Consider uninstalling it and test a while. Be careful what you're doing while more or less unprotected.
Avatar of westes

ASKER

I was using Webroot SecureAnywhere, which had been the source of various issues and I did disable it.   It doesn't seem to affect the slowdown that I described in this post.
I don't know SecureAnywhere. I've seen other AV software where just disable didn't help.
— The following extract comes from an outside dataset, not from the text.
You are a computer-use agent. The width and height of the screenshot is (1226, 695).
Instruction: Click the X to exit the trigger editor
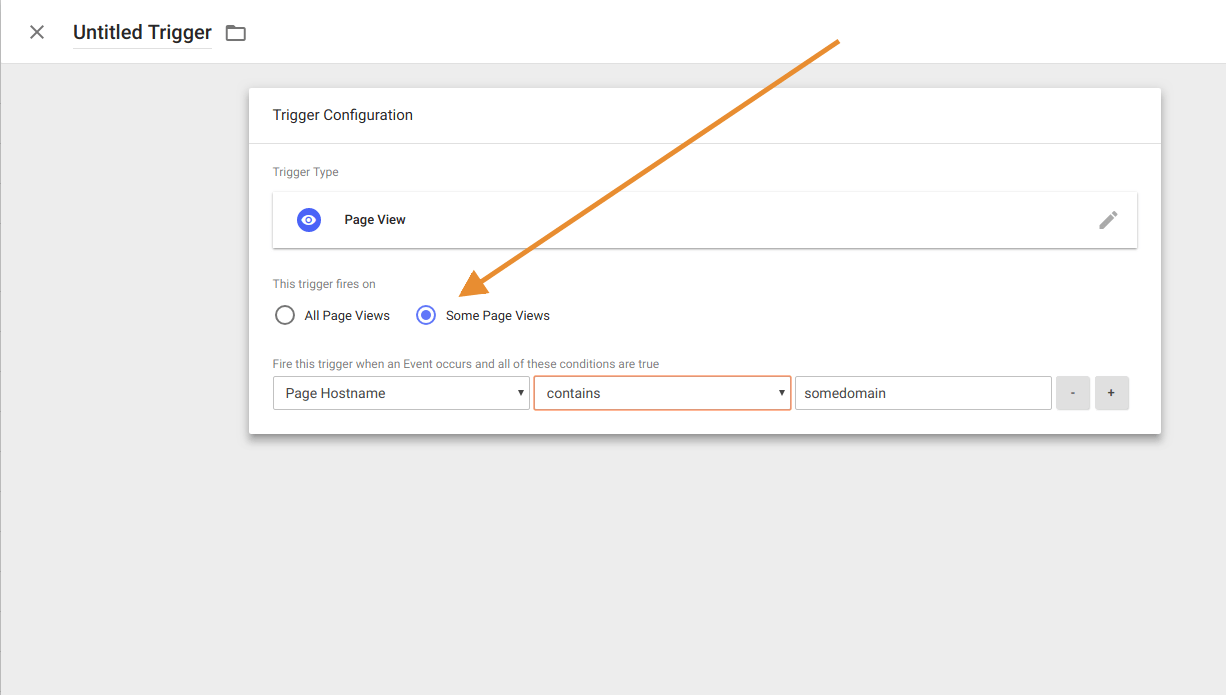[x=36, y=31]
We really had to uninstall it.
did you test that with another keyboard and mouse?
which one are you using?  wireless, usb or PS/2?  if possible - test with ps/2 mouse
Avatar of westes

ASKER

nobus, if there were a hardware failure on keyboard or mouse, wouldn't I see this in the System event viewer as excessive numbers of interrupts?  I did try substituting another USB keyboard and mouse, but no change in the behavior.   Unfortunately, I no longer have a PS2 keyboard or mouse.
it all depends on the kind of failure - no software is 100%, so i don't rely on it - i test it
maybe worth looking for a ps/2 couple
Avatar of westes

ASKER

What I was hoping to get as the outcome of this question was a procedure for using performance monitor, in order to determine whether the slowdown was coming from a specific process on the operating system, or alternately was there something happening in the kernel (presumably a driver) that was not releasing control.  
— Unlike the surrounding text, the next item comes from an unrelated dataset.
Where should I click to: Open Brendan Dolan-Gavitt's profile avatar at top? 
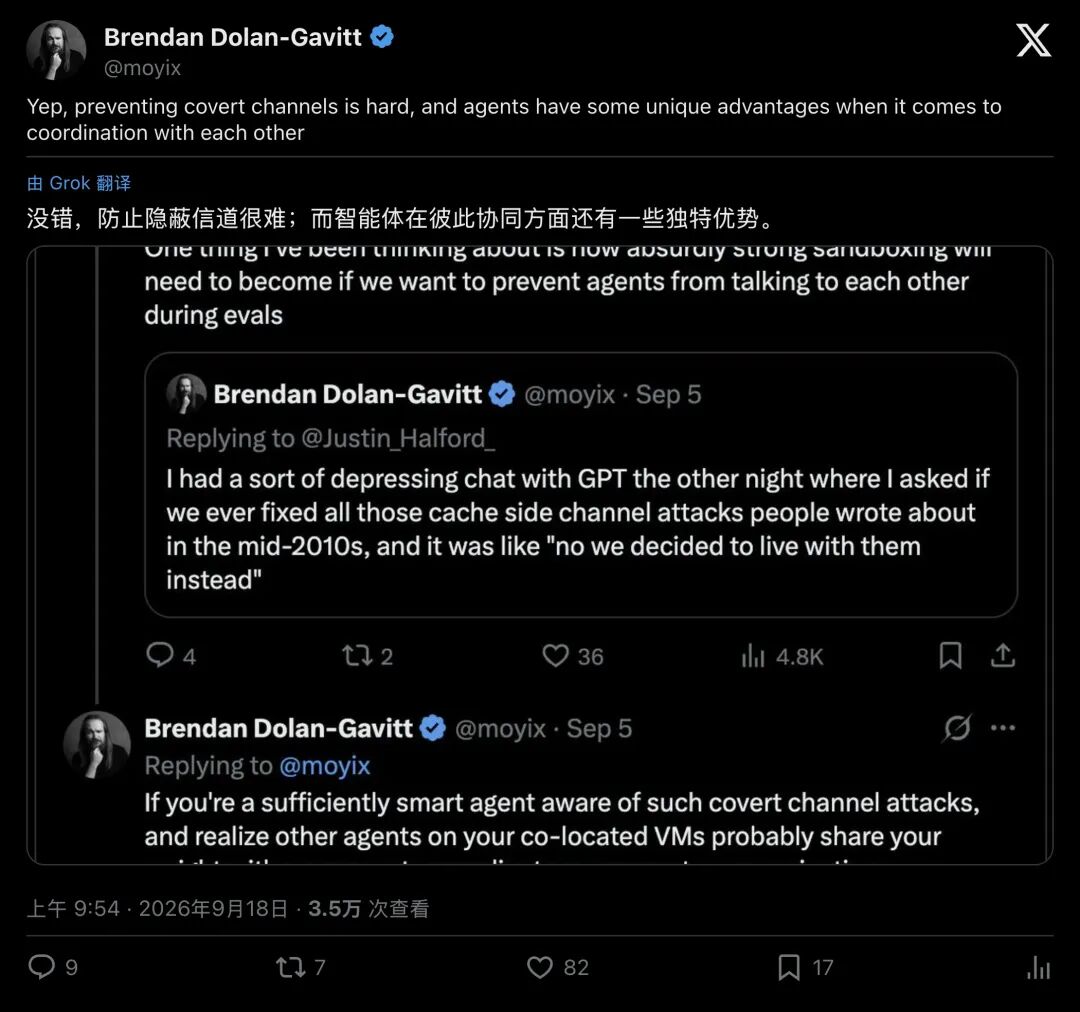(56, 50)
If it is impossible to detect a hung driver - as might happen when hardware is failing and the driver is waiting for a hardware response that times out - then simply knowing that Windows has no way to detect such an event would also be a useful answer to this question.

The request to close this question states that there is not enough information to provide an answer.   Yet there are no questions that were asked that were not answered.  I tried to clarify in the first two paragraphs of this comment in more detail what I am trying to get from this question.

I was not abandoning the question.
Avatar of westes

ASKER

The most productive line of investigation - which springs from this answer - is that I may have hardware issues and the hardware device driver may be the source of the system freezing.   I will continue to investigate that possibility.